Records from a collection

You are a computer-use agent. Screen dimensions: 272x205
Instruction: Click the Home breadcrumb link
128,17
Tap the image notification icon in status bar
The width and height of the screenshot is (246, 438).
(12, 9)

### TASK INSTRUCTIONS
Give back the entries above precisely as they appear.

### ANSWER BOX
You are a computer-use agent. Screen dimensions: 272x205
Instruction: Click the Home breadcrumb link
128,17
Tap the image notification icon in status bar
The width and height of the screenshot is (246, 438).
(12, 9)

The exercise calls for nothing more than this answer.